Inoltre nell’attività bancaria il fattore “tempo” è determinante. Il mutuo consente di restituire il debito in 20-30 anni e, se si vogliono paragonare i tassi pagati dai clienti sui mutui con quelli percepiti sul conto corrente, il tasso andrebbe paragonato a un risparmio che viene “bloccato” per un analogo periodo, non con il saldo del conto corrente che si può prelevare in qualunque momento. Non a caso il tasso sui risparmi vincolati del sistema bancario, ma anche dei titoli di Stato, è nettamente in crescita.

Qual è poi il senso di una tassa spot?  Serve solo a far cassa in un determinato momento storico, non struttura una dinamica di indirizzo dell’economia verso assetti più virtuosi limitando le “storture” del mercato. Per generare gettito aggiuntivo e arginare le speculazioni del settore finanziario, meglio sarebbe una tassa microscopica (0,05%) sulle transazioni finanziarie speculative, cioè che non generano beneficio all’economia reale. Si stima che essa possa avere un gettito di alcuni miliardi annui, senza andare a scapito dell’economia reale (quella che ha una diretta conseguenza sulla vita delle persone e delle imprese, creando posti di lavoro ecc.).

Qual è la vera missione di una banca

Alla fine allora, qual è la risposta possibile alla domanda: «Perché proprio le banche?».

Penso sia perché le persone, le istituzioni e le imprese hanno smarrito il senso e il significato di un’impresa particolare come è la banca, che ha alcune missioni specifiche. 

Quella di tutela del risparmio dei clienti.
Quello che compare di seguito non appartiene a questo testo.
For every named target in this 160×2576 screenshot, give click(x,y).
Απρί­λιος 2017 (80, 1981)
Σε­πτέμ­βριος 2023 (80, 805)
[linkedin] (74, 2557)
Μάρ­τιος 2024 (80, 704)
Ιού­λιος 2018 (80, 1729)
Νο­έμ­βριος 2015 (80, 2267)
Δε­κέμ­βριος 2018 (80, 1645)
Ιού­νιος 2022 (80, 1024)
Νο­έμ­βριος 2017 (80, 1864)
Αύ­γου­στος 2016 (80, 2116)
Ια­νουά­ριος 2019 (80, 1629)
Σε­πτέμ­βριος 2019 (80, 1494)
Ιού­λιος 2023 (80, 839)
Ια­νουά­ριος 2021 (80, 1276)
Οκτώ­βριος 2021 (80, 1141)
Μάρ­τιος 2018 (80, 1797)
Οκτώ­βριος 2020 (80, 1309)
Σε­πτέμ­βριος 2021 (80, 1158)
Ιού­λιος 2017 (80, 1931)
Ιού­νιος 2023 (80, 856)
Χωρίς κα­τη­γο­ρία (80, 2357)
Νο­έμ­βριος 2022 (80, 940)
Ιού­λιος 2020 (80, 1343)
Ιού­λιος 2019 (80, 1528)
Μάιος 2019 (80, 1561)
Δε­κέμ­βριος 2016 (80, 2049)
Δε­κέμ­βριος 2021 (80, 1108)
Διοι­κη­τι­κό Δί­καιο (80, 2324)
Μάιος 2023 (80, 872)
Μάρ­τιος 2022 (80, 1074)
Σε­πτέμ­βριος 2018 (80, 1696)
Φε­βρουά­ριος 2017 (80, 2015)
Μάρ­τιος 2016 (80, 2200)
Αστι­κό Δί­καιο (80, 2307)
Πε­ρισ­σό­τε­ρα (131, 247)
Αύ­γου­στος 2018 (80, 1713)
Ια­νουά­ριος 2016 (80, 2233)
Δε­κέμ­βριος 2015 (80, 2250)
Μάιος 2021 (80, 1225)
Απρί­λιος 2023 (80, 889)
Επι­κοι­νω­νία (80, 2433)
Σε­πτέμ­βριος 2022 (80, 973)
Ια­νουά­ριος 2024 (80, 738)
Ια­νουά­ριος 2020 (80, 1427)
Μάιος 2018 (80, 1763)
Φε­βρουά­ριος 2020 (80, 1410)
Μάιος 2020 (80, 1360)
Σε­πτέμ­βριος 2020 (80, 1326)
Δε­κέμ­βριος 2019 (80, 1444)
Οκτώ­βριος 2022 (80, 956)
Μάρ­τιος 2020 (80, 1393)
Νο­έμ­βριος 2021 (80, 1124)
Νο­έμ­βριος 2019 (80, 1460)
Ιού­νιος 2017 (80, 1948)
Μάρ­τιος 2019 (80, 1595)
Non favorire la creazione di valore dal denaro, ma dall’utilizzo che si fa di quel denaro. Se l’uso è a fini speculativi, l’economia reale non cresce e – di fatto – i risparmiatori ne traggono un danno… anche se il tasso del conto corrente è alto.

Quella di favorire l’accesso al credito come strumento di crescita di un sistema economico, di una comunità (pensiamo alle banche di territorio) che porta risorse finanziarie compiendo una selezione delle idee di investimento (sia di famiglie che di imprese) migliori, meno avventate e rischiose. Consentendo in tal modo una leva allo sviluppo.

Quella di fare l’intermediario finanziario che – con strumenti specifici come mutui, prestiti, facilitazioni e servizi anche innovativi – pone le basi per una finanza al servizio della persona, dell’ambiente e della società. 

Tutto questo si può fare in maniera equa, trasparente e non speculativa, come dimostrano tante banche etiche che operano nel mondo e tante banche cooperative e del territorio.

Possiamo agire perché si diffonda una nuova consapevolezza sul ruolo sociale della finanza. Abbiamo gli strumenti per farlo: il nostro essere clienti e risparmiatori oltre che elettori!